I did some research on how to handle this auto-detection logic.

That research proposed a more complete solution: using PyCantonese, Cifu, awesome-cantonese-nlp, fastlangid, OpenCC and other resources to build a rule scoring + statistical classification system. Use Cantonese exclusive characters, multi-character words, Mandarin comparison words, sentence pattern features, word segmentation, weights, thresholds, unknown/mixed output, etc. to make the judgment.
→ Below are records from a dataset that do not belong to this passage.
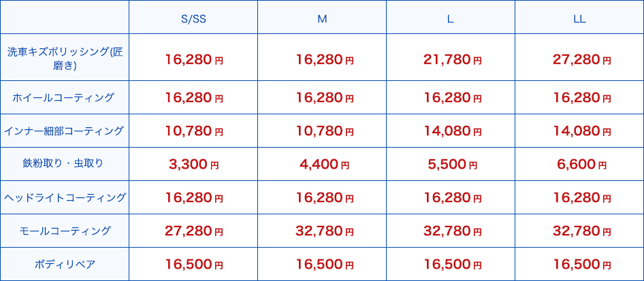Select the 4,400円 price in M column
Image resolution: width=644 pixels, height=281 pixels.
[x=324, y=165]
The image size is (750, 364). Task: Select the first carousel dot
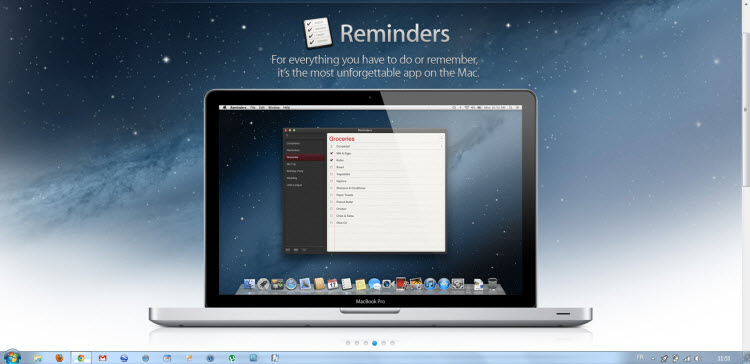348,343
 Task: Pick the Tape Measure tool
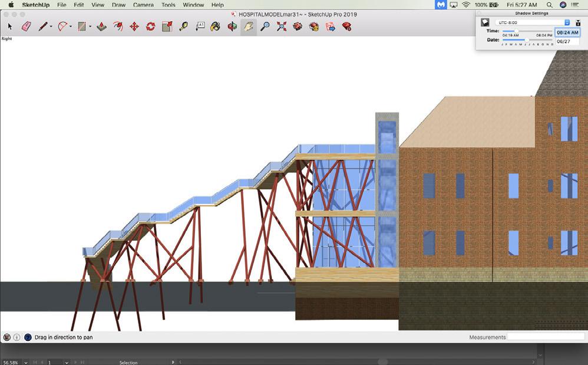click(184, 27)
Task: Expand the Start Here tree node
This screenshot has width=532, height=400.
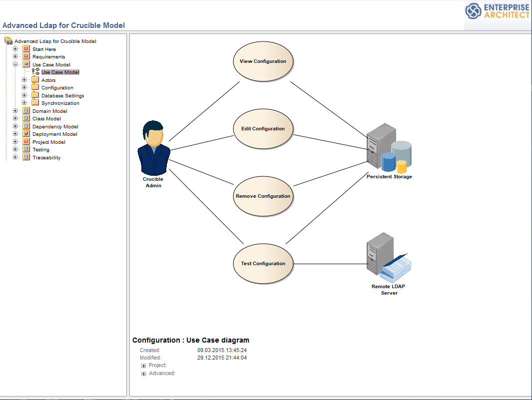Action: [x=15, y=49]
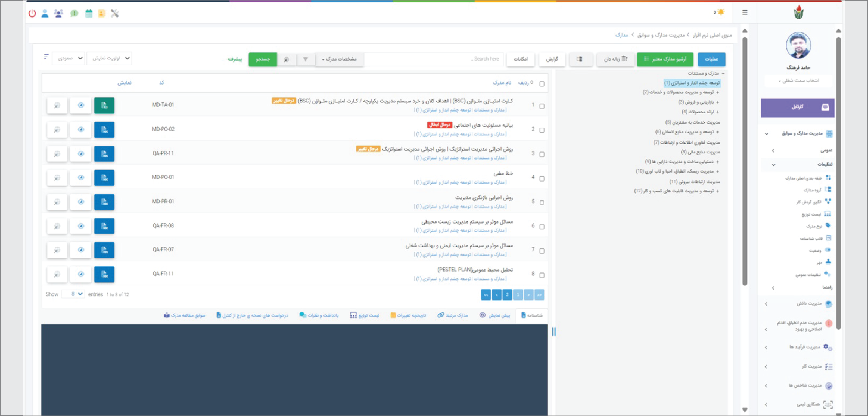Expand the 'بازاریابی و فروش (3)' tree node

tap(717, 102)
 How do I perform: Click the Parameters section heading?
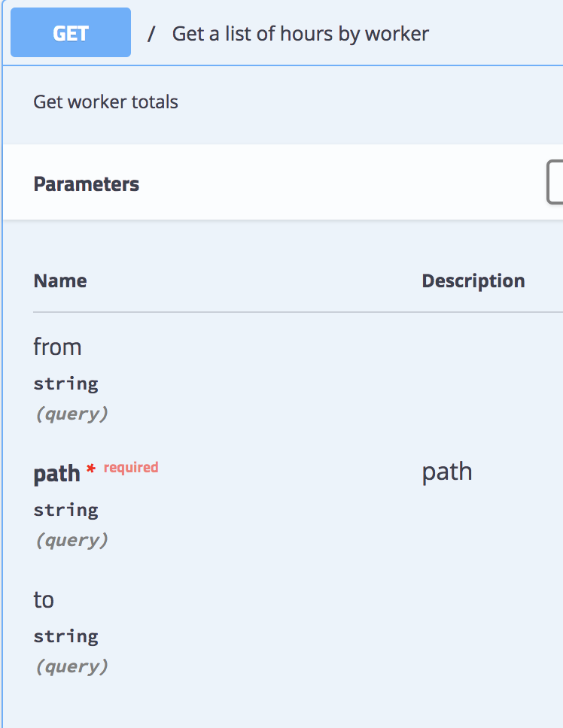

The recommendation is to use Python only for offline generation of word lists, and the NPM runtime only carries JSON and TypeScript inference code.

I realized this solution is no longer about adding a feature to lyric-romanizer — it’s about building a “Chinese language variant detector”, which has deviated from the original intention.

Final Decision: Explicit Parameters

This is too complex. It feels like doing a completely separate project. How about just defaulting to Pinyin when calling lyric-romanizer.

Write me a prompt to add a to-jyutping parameter to the current lyric-romanizer, and remove the current primitive recognition rules.

Final solution:

// Mandarin (default)
romanizer.romanizeLine('床前明月光')
// 'chuáng qián míng yuè guāng'

// Cantonese, explicitly enabled
romanizer.romanizeLine('床前明月光', { dialect: 'cantonese' })
// 'cong4 cin4 ming4 jyut6 gwong1'

Delete cantonese-detector.ts. Delete auto-detection logic. Keep the dialect parameter.

What This Exploration Taught Me

Adding Cantonese support to lyric-romanizer — the difficulty lies completely not in Jyutping conversion, but in the mismatch between written language and pronunciation systems.

The distinction between Mandarin, Japanese, Korean, and Romanized languages is relatively clear — character set differences are obvious. Mandarin and Cantonese share a large number of Chinese characters, especially in formal lyrics, written lyrics, and Hong Kong/Taiwan Traditional Chinese lyrics — just looking at the text, it’s hard to tell whether to read it as Mandarin or as Cantonese.

I went through several direction changes:

At the beginning, I wanted to build a complete Cantonese version of pinyin-pro
Later, I found I could directly use to-jyutping
Then, I wanted to automatically determine whether Traditional Chinese belongs to Mandarin or Cantonese
Then I tried character table heuristics, fastlangid, dictionary expansion, rules engines
Then I found these solutions would all fail or become overly complex on written Cantonese lyrics
Finally, I decided to hand over the judgment to the caller

The boundary between Cantonese and Mandarin is not at the character level, but at the pronunciation level. Written Cantonese uses standard Chinese characters extensively — you can’t distinguish by looking at the characters. To accurately identify, you need to do complete language model analysis. lyric-romanizer is a lyric romanization tool, not a language identification research project.